Rewrite the lines starting with the line containing "The height and width of the screenshot is (546, 1289)." and going on through the line containing "y-tick-label: 40% is", swapping in "Determine the position of" wherever "Find the location of" appears and leaving everything else unchanged.

### RECORDS PROVIDED

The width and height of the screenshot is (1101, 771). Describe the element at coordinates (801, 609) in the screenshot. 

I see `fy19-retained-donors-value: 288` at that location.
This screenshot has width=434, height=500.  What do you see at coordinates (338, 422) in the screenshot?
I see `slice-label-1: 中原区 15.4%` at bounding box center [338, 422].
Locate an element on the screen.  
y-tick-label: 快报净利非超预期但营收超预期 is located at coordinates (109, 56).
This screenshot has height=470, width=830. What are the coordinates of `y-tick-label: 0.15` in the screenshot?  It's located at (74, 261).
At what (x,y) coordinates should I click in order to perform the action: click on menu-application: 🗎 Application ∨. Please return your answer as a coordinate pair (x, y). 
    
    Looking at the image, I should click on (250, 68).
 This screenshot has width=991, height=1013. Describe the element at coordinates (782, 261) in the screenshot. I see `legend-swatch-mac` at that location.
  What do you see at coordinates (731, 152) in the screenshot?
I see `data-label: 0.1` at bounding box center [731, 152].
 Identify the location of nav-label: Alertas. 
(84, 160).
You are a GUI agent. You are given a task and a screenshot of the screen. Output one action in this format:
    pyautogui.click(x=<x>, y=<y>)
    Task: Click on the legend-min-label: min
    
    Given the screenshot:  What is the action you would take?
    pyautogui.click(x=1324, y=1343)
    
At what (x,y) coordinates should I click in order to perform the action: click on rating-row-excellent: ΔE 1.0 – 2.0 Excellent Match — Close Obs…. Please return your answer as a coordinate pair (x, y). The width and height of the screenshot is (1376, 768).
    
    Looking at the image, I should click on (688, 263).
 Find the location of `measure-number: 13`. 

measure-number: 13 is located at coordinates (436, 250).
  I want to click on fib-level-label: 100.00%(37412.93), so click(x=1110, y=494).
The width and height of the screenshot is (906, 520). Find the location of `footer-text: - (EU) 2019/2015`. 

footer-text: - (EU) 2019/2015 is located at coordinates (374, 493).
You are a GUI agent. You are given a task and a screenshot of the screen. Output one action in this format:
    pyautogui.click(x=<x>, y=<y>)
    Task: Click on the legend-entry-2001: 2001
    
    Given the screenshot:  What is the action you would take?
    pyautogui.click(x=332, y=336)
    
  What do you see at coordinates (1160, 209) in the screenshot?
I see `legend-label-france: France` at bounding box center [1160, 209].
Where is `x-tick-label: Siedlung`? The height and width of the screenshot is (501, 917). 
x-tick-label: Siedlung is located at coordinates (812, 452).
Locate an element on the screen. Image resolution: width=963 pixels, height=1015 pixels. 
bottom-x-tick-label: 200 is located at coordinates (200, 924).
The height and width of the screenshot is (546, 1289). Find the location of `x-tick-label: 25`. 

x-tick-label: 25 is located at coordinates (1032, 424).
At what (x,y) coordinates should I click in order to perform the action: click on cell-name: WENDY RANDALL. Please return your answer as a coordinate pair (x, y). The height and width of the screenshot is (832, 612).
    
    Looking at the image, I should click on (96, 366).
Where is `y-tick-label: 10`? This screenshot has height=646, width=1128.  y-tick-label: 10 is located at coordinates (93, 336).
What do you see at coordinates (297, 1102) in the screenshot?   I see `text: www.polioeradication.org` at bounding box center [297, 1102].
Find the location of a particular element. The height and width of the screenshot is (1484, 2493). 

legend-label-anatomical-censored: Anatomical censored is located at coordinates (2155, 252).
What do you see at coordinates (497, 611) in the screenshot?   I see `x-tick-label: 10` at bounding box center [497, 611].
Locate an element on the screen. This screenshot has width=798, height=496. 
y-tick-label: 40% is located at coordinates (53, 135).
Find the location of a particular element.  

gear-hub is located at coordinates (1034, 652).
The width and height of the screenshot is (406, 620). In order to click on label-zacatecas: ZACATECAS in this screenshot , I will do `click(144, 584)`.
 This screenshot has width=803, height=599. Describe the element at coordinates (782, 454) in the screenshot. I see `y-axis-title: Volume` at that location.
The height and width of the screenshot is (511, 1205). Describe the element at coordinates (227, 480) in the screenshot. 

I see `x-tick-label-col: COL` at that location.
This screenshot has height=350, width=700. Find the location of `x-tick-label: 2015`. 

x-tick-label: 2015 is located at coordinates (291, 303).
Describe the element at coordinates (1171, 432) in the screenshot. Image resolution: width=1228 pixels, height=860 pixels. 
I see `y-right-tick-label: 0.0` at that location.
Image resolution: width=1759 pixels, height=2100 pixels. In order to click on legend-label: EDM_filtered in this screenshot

######

RESPONSE AREA ▸
The height and width of the screenshot is (546, 1289). Determine the position of `x-tick-label: 25`. 

x-tick-label: 25 is located at coordinates (1032, 424).
At what (x,y) coordinates should I click in order to perform the action: click on cell-name: WENDY RANDALL. Please return your answer as a coordinate pair (x, y). The height and width of the screenshot is (832, 612).
    
    Looking at the image, I should click on (96, 366).
Where is `y-tick-label: 10`? This screenshot has height=646, width=1128.  y-tick-label: 10 is located at coordinates (93, 336).
What do you see at coordinates (297, 1102) in the screenshot?   I see `text: www.polioeradication.org` at bounding box center [297, 1102].
Determine the position of a particular element. The height and width of the screenshot is (1484, 2493). 

legend-label-anatomical-censored: Anatomical censored is located at coordinates (2155, 252).
What do you see at coordinates (497, 611) in the screenshot?   I see `x-tick-label: 10` at bounding box center [497, 611].
Locate an element on the screen. This screenshot has width=798, height=496. 
y-tick-label: 40% is located at coordinates (53, 135).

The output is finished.